Oct. 21 (Bloomberg) -- Vedanta Resources Plc, whose plan to mine bauxite in India was blocked by the government, may today receive a notice from the Environment Ministry for breaching norms at the expansion site of its alumina refinery.
“There have been serious violations,” Minister Jairam Ramesh said yesterday in an interview at his New Delhi office. “There have also been some procedural violations in its existing refinery,” he said, referring to the 1 million metric ton facility at Lanjigarh in eastern Orissa state.
Vedanta, controlled by billionaire Anil Agarwal, won approval from the Orissa government on Aug. 10 to implement a 375 billion rupee ($8.5 billion) expansion of its Lanjigarh alumina refinery. Two weeks later, the Environment Ministry said in August Vedanta’s existing refinery may be sourcing bauxite from mines without environmental approvals and asked Vedanta to justify why the permit for the refinery should not be canceled.
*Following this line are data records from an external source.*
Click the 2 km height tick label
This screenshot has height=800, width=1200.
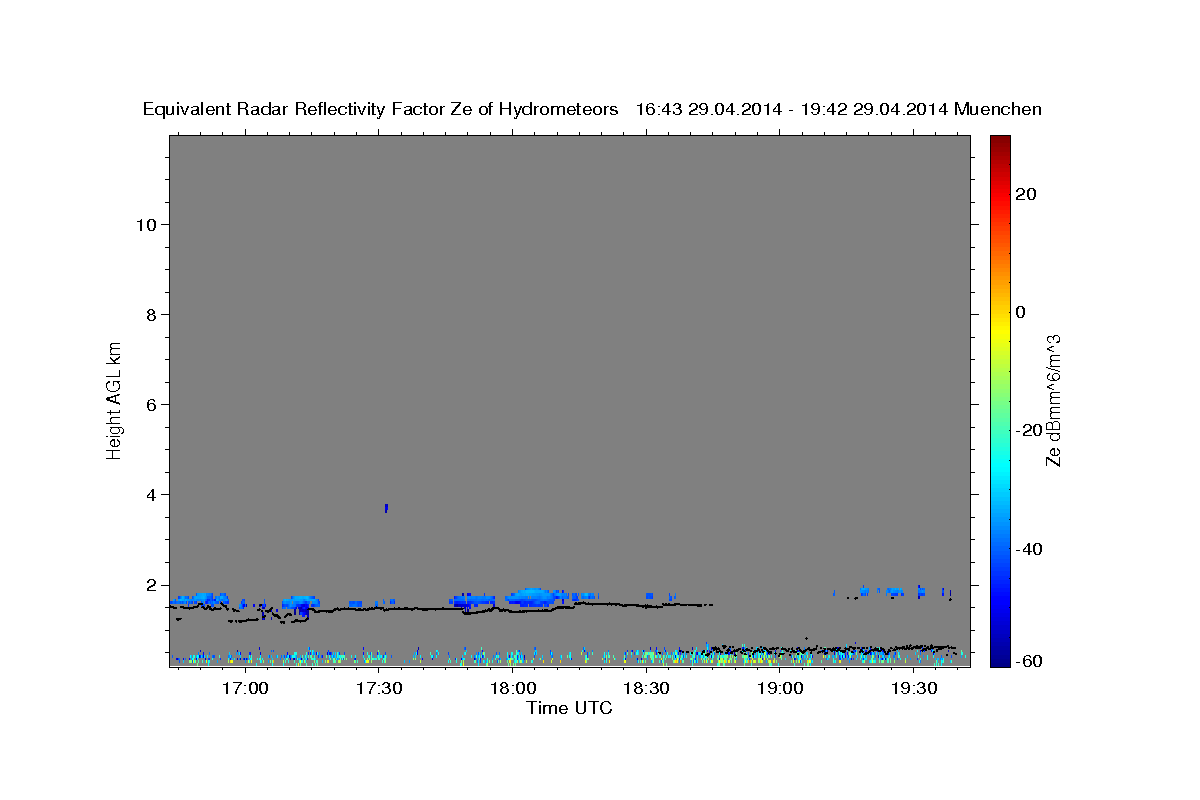pyautogui.click(x=152, y=584)
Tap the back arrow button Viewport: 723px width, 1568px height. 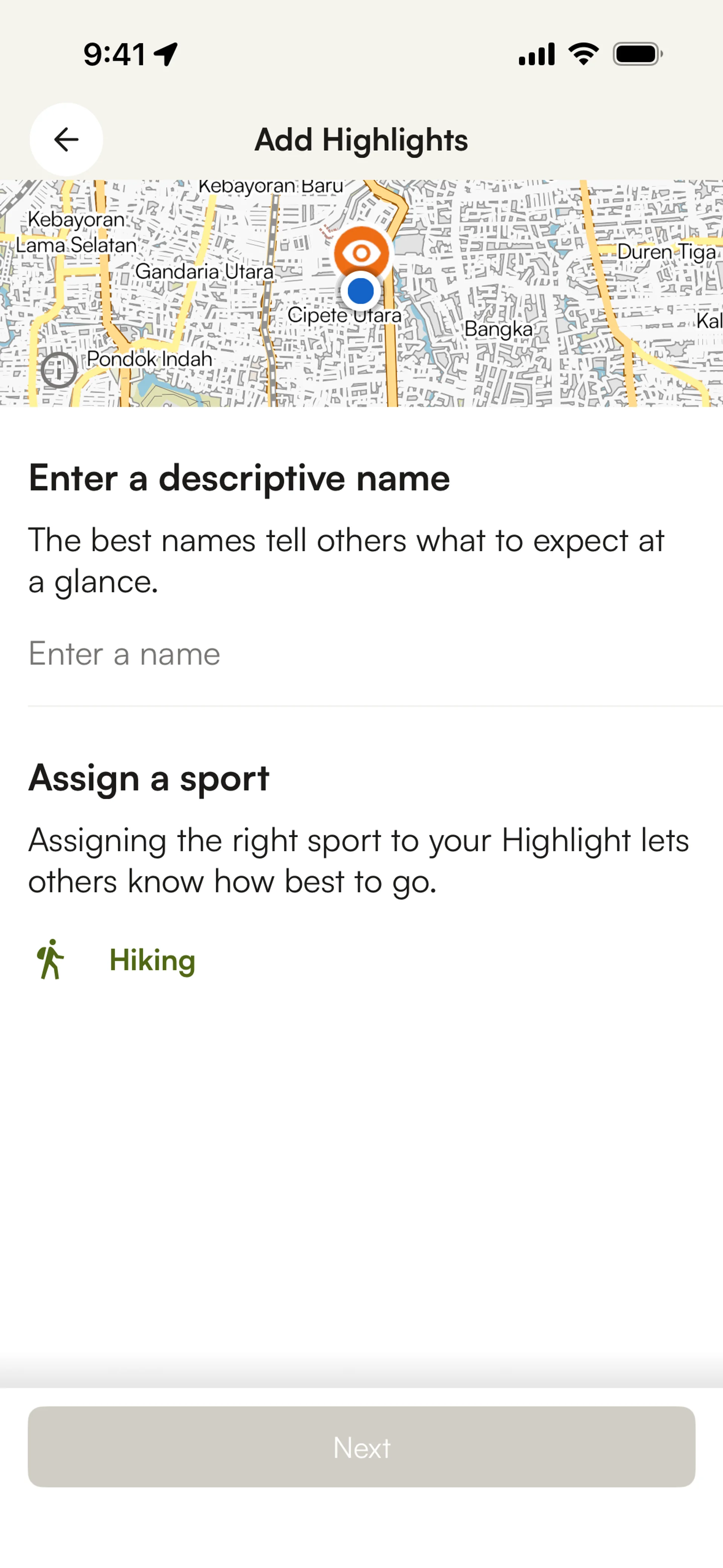coord(66,139)

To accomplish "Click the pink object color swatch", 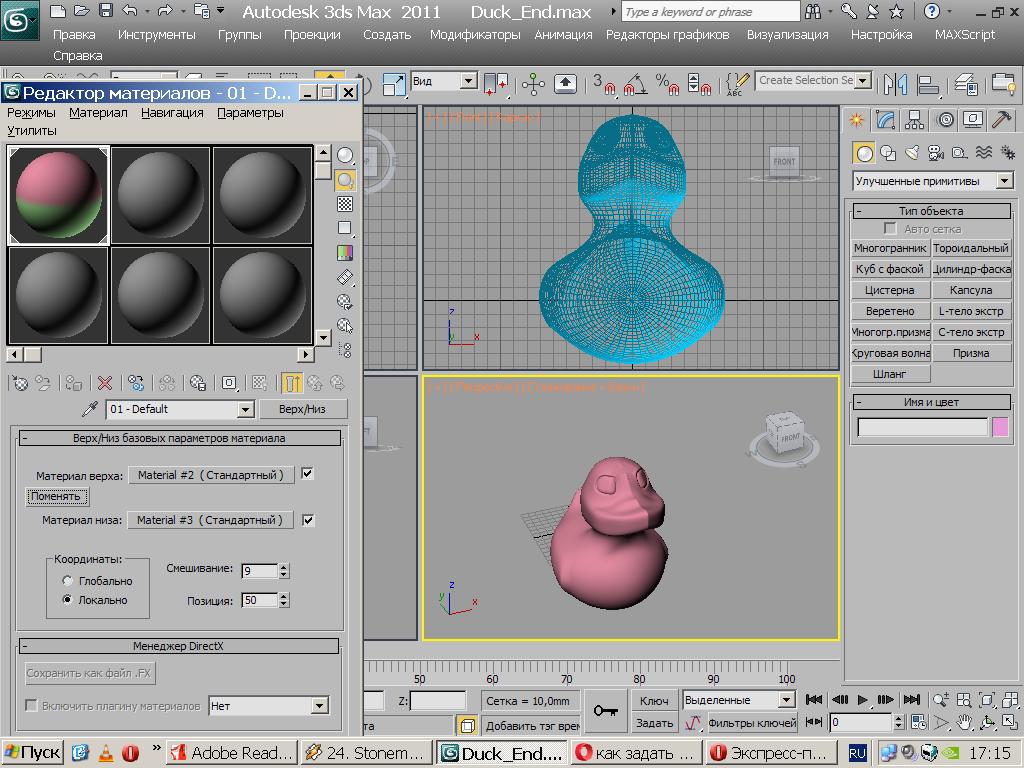I will [x=1000, y=427].
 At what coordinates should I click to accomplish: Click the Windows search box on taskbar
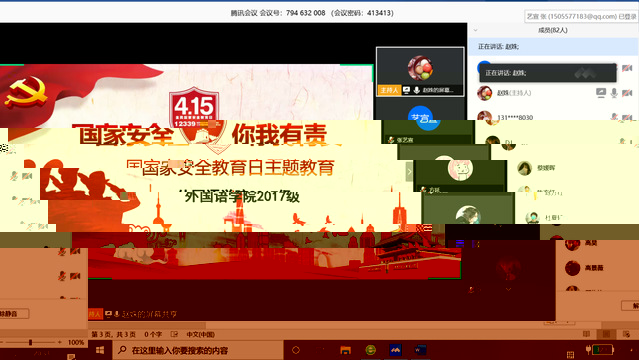click(x=198, y=350)
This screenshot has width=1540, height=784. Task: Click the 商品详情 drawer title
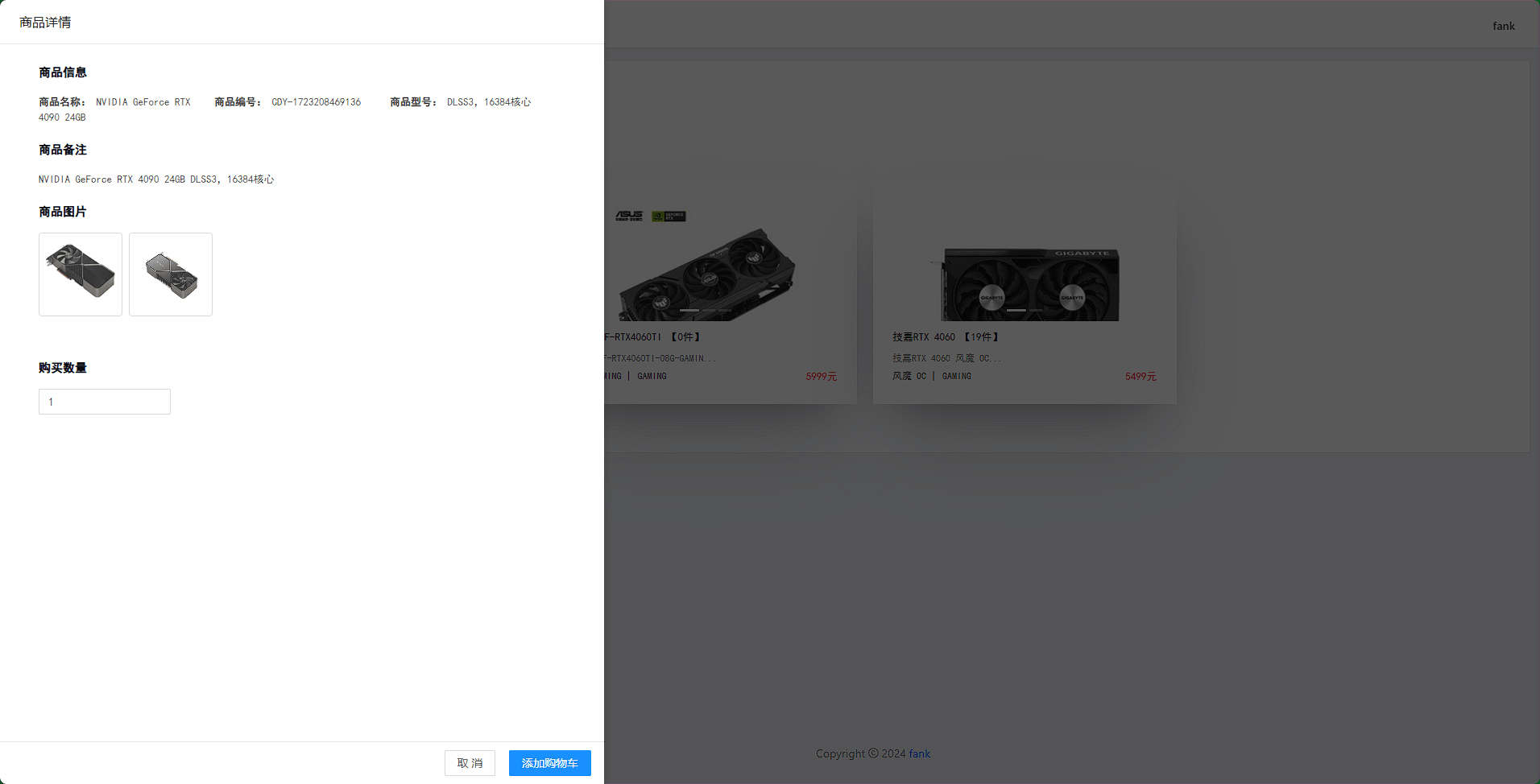click(45, 23)
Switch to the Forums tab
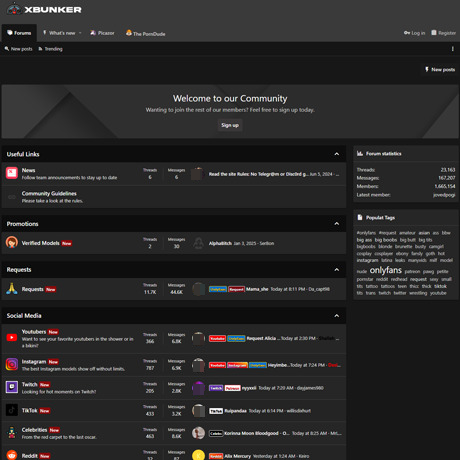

The company has replied to the ministry, said Mukesh Kumar, chief operating officer of Vedanta Aluminium Ltd., the company’s Indian unit. A notice may be sent to the company as early as today, Ramesh said yesterday.
Vedanta will cut its investments by as much as $2 billion in the next two years after failing to get clearance to mine bauxite at the Niyamgiri hills in the state, Chief Executive Officer Mahendra Singh Mehta said Oct. 7. The capital expenditure revision “will have an impact of between $1.5 billion and $2 billion,” Mehta said, clarifying the numbers were tentative.